Sie wissen, dass der Körper gegen den Druck wehrt, indem er sich anspannt oder verspannt. Deswegen üben sie sich darin, alle Anspannungen zu lösen und sich zu entspannen. Damit lassen sie aber zu, dass alles, was den Druck auf sie ausübt, nicht mehr daran gehindert wird, auf sie einzuwirken. Sie wehren sich nicht gegen die Angst, die Unruhe, was sie bedrückt. Das geht aber nur, wenn sich sich das bewusst machen, sich anschauen, damit umgehen, damit auseinandersetzen. Das Loslassen führt in die Wahrheit. An ihr vorbei ist Gelassenheit unmöglich. Die Rechtfertigung kann sich nur dann ereignen, wenn die Wahrheit zugelassen wird, wenn sein darf, was wirklich ist. Das ist zuweilen schwer - aber sie erinnern sich immer wieder daran: Sie sind in Gottes Augen gerechtfertigt und sie dürfen es auch in ihren eigenen Augen sein.

 

Aber manchmal wird es dann trotzdem zu viel. Weglaufen ist unmöglich, Stand halten aber auch nicht. Jetzt schauen sie darauf, dass sie nicht allein bleiben. Die Seelsorge ist ein wichtiges Element in der Übung der Rechtfertigung. Von Seelsorge sprechen sie, wenn sie einen Menschen ihres Vertrauens an ihrer Geschichte teilhaben lassen.
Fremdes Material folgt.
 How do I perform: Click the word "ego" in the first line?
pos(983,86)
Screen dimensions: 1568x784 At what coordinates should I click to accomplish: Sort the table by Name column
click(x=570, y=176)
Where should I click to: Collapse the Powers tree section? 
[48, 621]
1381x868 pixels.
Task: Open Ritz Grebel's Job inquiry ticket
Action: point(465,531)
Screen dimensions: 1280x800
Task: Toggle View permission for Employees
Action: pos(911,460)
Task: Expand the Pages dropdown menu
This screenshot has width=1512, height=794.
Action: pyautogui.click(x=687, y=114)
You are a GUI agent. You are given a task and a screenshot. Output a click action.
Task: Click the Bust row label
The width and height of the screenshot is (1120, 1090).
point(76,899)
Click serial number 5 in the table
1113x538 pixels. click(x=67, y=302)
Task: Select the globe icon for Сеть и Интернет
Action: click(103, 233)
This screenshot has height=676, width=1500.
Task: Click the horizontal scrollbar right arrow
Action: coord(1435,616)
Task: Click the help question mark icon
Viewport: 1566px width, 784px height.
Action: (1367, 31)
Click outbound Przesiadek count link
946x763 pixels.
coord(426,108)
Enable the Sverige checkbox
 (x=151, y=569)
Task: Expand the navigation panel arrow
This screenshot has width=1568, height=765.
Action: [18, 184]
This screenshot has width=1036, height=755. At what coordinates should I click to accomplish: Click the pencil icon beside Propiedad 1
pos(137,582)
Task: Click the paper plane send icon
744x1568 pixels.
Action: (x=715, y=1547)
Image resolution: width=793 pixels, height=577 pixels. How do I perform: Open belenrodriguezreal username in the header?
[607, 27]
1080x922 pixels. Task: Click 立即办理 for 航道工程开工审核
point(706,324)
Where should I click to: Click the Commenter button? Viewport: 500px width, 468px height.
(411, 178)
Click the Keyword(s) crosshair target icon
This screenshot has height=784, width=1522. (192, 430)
Es geht nicht darum, Ratschläge zu bekommen. Aber es ist wichtig, dass sie Abstand von sich selbst gewinnen und sich gewissermaßen von außen betrachten. Dazu kann das Gespräch mit einem Menschen, der darüber anderen gegenüber schweigt, von großer Bedeutung sein. Dieser Mensch ist ja - zumindest sollte er das sein - von eigenen Geschichte selbst nicht betroffen. Er hat also die Möglichkeit, sie sich von außen anzuschauen und einschätzen. Er kann möglicherweise Hinweise geben, die nur aus der Entfernung her möglich sind, nicht aber, wenn man in der Geschichte mittendrin steckt. Außerdem wird dadurch erfahrbar, dass sie alle ihrer Stärken, aber eben auch ihre Schwächen haben. Wenn alle mit sich allein blieben, müssten alle stark sein. Da sie das nicht sind, bleiben sie auch nicht allein.

 

Was sie nicht sonderlich mögen, ist die Beichte. Sie beobachten an Jesus, dass er den Betroffenen unmittelbar die Vergebung der Sünden zuspricht, ohne sie in Beichtgespräche zu verwickeln oder zum Thema zu machen, worin die Sünde eigentlich besteht. Sie halten die Beichte eher für ein Machtinstrument von Kirchen oder Gemeinde mit ausgeprägt autoritären Strukturen. Die Beichte neigt dazu, Menschen in eine gewisse Abhängigkeit zu bringen und gefährdet ihre Selbständigkeit und Mündigkeit eher als dass sie sie unterstützt. In besonderen Fällen kann die Beichte - also das Aussprechen des Fehlverhaltens und das daraufhin erfolgende Lossprechen - ein Angebot und eine Hilfe sein, aber sie eignet sich nicht als regelmäßige oder gar mehr oder weniger verpflichtend gebrauchte Übung.